The semiological evolution of a focal seizure adds granularity that is important for mapping its spread across eloquent cortex and can be recorded using descriptors from the ILAE 2017,[5] ILAE glossary,[9] or a sequence of components within the semiology classification of the Four-dimensional Epilepsy Classification.[12] Beyond loss of awareness and bilateral propagation, different semiological evolutions of the same unitary focal seizure type are indistinguishable in the HPO. This may be insufficient for detailed surgical and network analyses. However, the HPO is predominantly a tool of genomics, and phenotypic analysis in epilepsy genetics has focused on seizure types rather than differences in the evolution of seizures of the same type. The Epilepsy Syndrome Seizure Ontology (version 1.03, bioportal.bioontology.org/ontologies/ESSO) and Epilepsy and Seizure Ontology (version 1.0, bioportal.bioontology.org/ontologies/EPSO) predate the ILAE 2017, and their multidimensional representation of seizures (aligned to the Four-dimensional Epilepsy Classification) may be better suited to such tasks.[8,40] Another ontological approach to semiology prior to ILAE 2017 has shown that analysis of combinations of semiological features can be used for classification of temporal lobe and extra-temporal lobe epilepies.[41] Advances in understanding and classification of focal seizures may facilitate prioritization of important sequences of semiological components for inclusion in the HPO.

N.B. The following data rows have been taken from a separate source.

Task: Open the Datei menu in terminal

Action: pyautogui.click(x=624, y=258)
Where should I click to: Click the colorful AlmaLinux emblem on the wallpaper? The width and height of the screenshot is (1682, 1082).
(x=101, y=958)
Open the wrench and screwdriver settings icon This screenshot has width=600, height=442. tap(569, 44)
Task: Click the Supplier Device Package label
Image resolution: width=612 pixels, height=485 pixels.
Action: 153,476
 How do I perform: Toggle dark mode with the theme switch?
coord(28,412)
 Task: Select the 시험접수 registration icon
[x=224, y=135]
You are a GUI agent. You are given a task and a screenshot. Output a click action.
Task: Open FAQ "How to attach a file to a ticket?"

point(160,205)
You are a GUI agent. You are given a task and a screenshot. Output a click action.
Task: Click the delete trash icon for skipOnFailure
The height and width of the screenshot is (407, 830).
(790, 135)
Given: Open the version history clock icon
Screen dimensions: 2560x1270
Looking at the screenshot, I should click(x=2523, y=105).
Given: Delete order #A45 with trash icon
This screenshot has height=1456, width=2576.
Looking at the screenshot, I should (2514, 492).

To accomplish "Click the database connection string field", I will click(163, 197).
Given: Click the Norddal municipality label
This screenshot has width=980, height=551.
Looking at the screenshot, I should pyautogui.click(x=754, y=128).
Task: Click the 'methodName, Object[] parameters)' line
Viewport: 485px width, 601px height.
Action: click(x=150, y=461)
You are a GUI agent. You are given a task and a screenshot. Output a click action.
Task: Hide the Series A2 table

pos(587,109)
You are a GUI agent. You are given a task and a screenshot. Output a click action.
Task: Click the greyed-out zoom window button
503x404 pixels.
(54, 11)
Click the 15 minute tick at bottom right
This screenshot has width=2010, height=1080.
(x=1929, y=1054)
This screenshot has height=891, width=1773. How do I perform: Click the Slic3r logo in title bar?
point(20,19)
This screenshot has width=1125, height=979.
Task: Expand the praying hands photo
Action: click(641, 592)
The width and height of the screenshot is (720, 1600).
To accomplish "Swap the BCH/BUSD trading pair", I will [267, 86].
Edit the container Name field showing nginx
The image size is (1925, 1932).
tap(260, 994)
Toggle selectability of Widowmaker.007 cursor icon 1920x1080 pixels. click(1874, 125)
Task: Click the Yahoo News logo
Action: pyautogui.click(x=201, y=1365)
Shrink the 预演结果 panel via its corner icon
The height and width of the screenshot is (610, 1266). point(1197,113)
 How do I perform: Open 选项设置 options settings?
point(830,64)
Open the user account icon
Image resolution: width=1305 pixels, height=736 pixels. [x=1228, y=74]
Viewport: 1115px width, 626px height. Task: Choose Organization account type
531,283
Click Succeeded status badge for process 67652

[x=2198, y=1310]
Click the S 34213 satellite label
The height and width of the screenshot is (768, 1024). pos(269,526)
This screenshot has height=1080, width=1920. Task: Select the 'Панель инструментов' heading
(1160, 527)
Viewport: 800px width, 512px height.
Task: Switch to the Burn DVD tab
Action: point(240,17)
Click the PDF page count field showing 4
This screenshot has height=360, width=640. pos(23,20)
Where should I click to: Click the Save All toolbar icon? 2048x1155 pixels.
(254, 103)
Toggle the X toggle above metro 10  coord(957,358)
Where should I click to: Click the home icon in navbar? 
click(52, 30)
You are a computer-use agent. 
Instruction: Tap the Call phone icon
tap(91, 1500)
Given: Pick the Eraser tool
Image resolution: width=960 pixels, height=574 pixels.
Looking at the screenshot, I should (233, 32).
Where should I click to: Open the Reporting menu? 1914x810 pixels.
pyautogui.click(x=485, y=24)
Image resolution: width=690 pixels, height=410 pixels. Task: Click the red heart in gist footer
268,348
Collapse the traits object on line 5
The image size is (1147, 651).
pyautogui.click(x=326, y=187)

Currently, as in this study, HPO terms are usually annotated manually on review of the medical records or through bulk translation of structured categorical data from research or clinical genetic clinical data forms. However, the burden of HPO coding will decrease as the availability of electronic medical record systems with integrated HPO annotation modules increases, and with advances in natural language processing.

Although this coordinated revision of the HPO seizure subontology has improved the integration of its terms and its consistency with current ILAE classifications, scope remains for refinement, including integration of concepts from other classifications to maximize its value for harmonization of non-ILAE 2017 data, such as that from historical cohorts. Continuing expert engagement (we encourage suggestions via https://github.com/obophenotype/human-phenotype-ontology/issues) will lead to incremental improvements in HPO domains pertinent to epilepsy that will benefit clinical diagnostic algorithms and research for people with epilepsy over years to come.